■ **Belge alıntısı**:
Bu gün sizlerle sadece bana gelen bir “MAİLİ” paylaşmak istiyorum.


DİKKAT 2011 SEÇİMLERİ ÇOK YAKLAŞTI


Genç diyor ki; “Önümüzde ki yıl seçim atmosferine girecek olan ülkemizin siyasi sahnesini şöyle yukarıdan aşağıya süzünce içimden eyvah diyorum. Tabanın rahatsız olduğu kişiler sadece hülle yolu ile atomlar gibi yer değiştiriyor. Partimiz genel başkanına yazdığınız 22 sayfalık bir şikayet dosyasini delilerle beraber göndermeme rağmen bir işe yaramıyor. Ya da genel başkana iletilmesi engelleniyor. Görevden alınacağını beklediğimiz kişi “Teşkilat işleri Başkanı” iken Kongre den sonra; “Seçim İşleri Başkanlığına” atanmak sureti ile adeta ödüllendiriliyor. Bu tabanı hiçe saymak değil midir? Bu şartlar içinde gideceğimiz seçim ne olur? Tahmin etmek biraz zor mu? Ben seçim startımı bu yazı ile başlatmak istiyorum. Çünkü bu yazdıklarımı birçok köşe yazarına yollayacağım belki ak partili bir yazar görürde yayınlar diye... Bu gün mensubu olduğum partinin il-ilçe Başkanları tabana kulak tıkıyorsa burada düşünmek gerek. Bir kişinin oyu bile bazen çok önem arz ediyorken, kitleleri temsil eden şahsiyetleri küstürmekte hiçbir sakınca görmüyorlar. Bunlar tırnakları ile bu güne gelen Genel Başkanımız Recep Tayyip Erdoğan’a ya düşmanlar, ya da koltuk sevdasındalar. Ama insan müstahaksa başına her şey gelir. Önemli bir partinin genel başkanı tabanına sırtını dönerse kendi sonunu elleri ile hazırlamış olur. Benim partimin genel başkanı da bu yazıyı dikkate alır umarım. Bir partinin İstanbul il başkanlığında hizmet etmek isteyen bir genci görevlendireceği yer/birim bulamıyorsa ya da bulmak istemiyorsa burada büyük bir sorun vardır. Bu sorun esasında tabana kulaklarını tıkayan MYK üyelerinden kaynaklanmaktadır.”

■ **Yazılı yönerge A**:
2011 seçimleri hakkındaki yazıya göre, görevden alınması beklenen "Teşkilat İşleri Başkanı" kongreden sonra hangi göreve atanmıştır?
■ **Yazılı yönerge B**:
2011 seçimleri hakkındaki yazıyı son cümlesinden sonra sürdürün.

■ **Verilen öğeler**:
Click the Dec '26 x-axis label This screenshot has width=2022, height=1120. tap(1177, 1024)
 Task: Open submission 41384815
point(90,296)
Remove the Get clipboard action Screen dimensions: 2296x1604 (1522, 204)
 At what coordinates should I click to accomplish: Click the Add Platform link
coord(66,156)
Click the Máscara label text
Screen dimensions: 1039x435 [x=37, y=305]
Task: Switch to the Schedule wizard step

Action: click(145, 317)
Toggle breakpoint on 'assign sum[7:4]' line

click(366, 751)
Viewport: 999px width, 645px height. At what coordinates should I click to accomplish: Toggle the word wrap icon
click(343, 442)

■ **Alıştırma cevabı A**:
Kongreden sonra Seçim İşleri Başkanlığına atanmıştır.

■ **Alıştırma cevabı B**:
***
Ben şunu anladım. Genç sorunu MYK’ya kadar taşımış ama bir netice alamamış. Durum böyle ise çok vahim. Bence İl Başkanlığında büyük sıkıntılar var. Ya da İl Başkanı birileri tarafından kayırılıyor. Bu daha da vahim bir durum. İstanbul, Başbakanın çok önemsediği bir il...


***
Genç devam ediyor; “27 Temmuz seçimleri öncesi milletvekili seçilme yaşı 25’e indirilince kararı ayakta alkışlamıştım. Ne yazık ki daha sonra anayasaya dayandırılarak, yasa gereği yeni çıkan kanunlar, seçime kadar en az üzerinden bir yıl geçmesi gerekir denilerek çıkarılan yasa çöp edildi. İşte bir genç olarak bu beni üzdü. Madem böyle bir şey biliniyor idiyse neden daha erken bu kanun çıkarılmadı? Şimdi o gün neden sustun diyenlere diyeceğim şu; “Ben susmadım sadece bunu medya da dilendirmek istemedim. Direk konunun muhataplarına ilettim. Fakat diğer sıkıntılar gibi bunu da gören olmadı.” İşte bu soru işaretleri insanın beynini kemiriyor. Baştakilerin samimiyetlerini sorgulamak zorunda bırakıyor. Gençleri siyasete bayrak astırarak ve amigolar gibi bağırtarak kullanmaktadırlar. Türkiye de gençler; “En büyük başkan bizim başkan” ve “Türkiye seninle gurur duyuyor.” Şeklindeki sloganların amigosudur.”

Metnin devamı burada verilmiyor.